## [Requirement 1]
Please reproduce the passage on the Fitch Margoliash algorithm between "2. Identifying a" and "the phylogenetic tree.", inclusive.
## [Requirement 2]
Continue the passage on the Fitch Margoliash algorithm from its last sentence.

## [Document extract]
■ ■ ■

The FM algorithm methods select the best tree among all possible trees based on the minimal deviation between the distances calculated in the overall branches in the tree and the distances in the original dataset. It starts by randomly clustering two taxa in a node describing distances and then solving the unknown branch lengths. The clustering creates a new reduced matrix and is iterated until a tree is completely resolved. This method searches all tree topologies and selects one that has the lowest squared deviation of actual distances and calculated tree length.

Algorithm Steps

1. Start with a Distance Matrix

The input for the Fitch Margoliash algorithm is a symmetric matrix of pairwise distances between taxa such as genetic or evolutionary distances.

2. Identifying a closest pair

The algorithm identifies the two taxa with the smallest distance and assumes they share a common ancestor.

3. Branch length calculation

It estimates the branch lengths based on a least-squares approach, resulting in a newly formed node (ancestor). These branch lengths are connected to taxa based on their common ancestor in the phylogenetic tree.

4. Re-arranging the distance matrix

Here, the original taxa are replaced with newly formed ancestor, and the distance matrix is recalculated. The taxa are replaced with their new ancestor and new distances are computed. This step reduces the size of the matrix by one row and one column.

■ ■ ■

## [Source material]
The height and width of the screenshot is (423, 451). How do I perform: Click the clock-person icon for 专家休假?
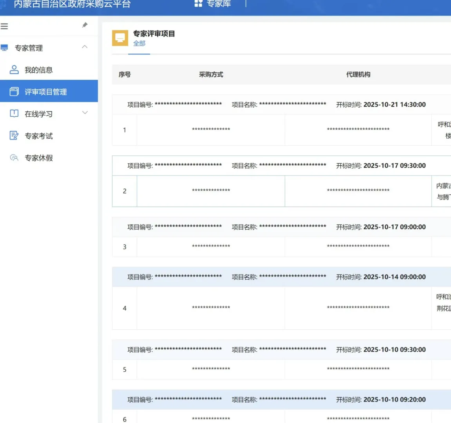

■ ■ ■

## [Response 1]
2. Identifying a closest pair

The algorithm identifies the two taxa with the smallest distance and assumes they share a common ancestor.

3. Branch length calculation

It estimates the branch lengths based on a least-squares approach, resulting in a newly formed node (ancestor). These branch lengths are connected to taxa based on their common ancestor in the phylogenetic tree.

## [Response 2]
5. Repeat the process until a single node exists

Each new ancestor is treated as a taxon and follows the steps to merge the closest pairs for updating the distances. The process continues iteratively until all taxa are connected into a single tree. In the final phylogenetic tree, the evolutionary relationships were observed based on pairwise distance and the internal nodes represent common ancestors in the taxa.

Example of Fitch-Margoliash (FM) Algorithm

Suppose there are four species (A, B, C, and D) with the following DNA sequences:

. Species A: ACTGGA

. Species B: ACTGCA

. Species C: TCTGGA

. Species D: TCTGCA

To apply the FM algorithm, the first step is to calculate the genetic distance between each pair of species, that is, distance matrix calculation. Finding out the number of differences between the given DNA sequence is the best way to find the genetic distance.

• A vs B: "ACTGGA" vs "ACTGCA" → 1 difference (G)

• A vs C: "ACTGGA" vs "TCTGGA" → 1 difference (A)

• A vs D: "ACTGGA" vs "TCTGCA" → 2 differences (A and G)

Apply the Fitch-Margoliash Algorithm

The first step is finding the closest pair (smallest distance).

From the table it is observed that smallest distance = 1 (between A & B, A & C, B & D, C & D).

Assume A and C as the first cluster.

The next step is to Recalculate Distances. Using the least-squares formula, recalculate the distance between the new cluster (A,C) and the remaining B and D species.

(A,C) to B = (1+2)/2 = 1.5

(A,C) to D = (1+2)/2 = 1.5

Repeat for steps for the next closest pair

The smallest distance is 1.5 (between (A, C) and (B or D). Join B and D into a cluster. In the last step merge the final clusters. In this case merge (A, C) and (B, D) into a final tree (Figure 2).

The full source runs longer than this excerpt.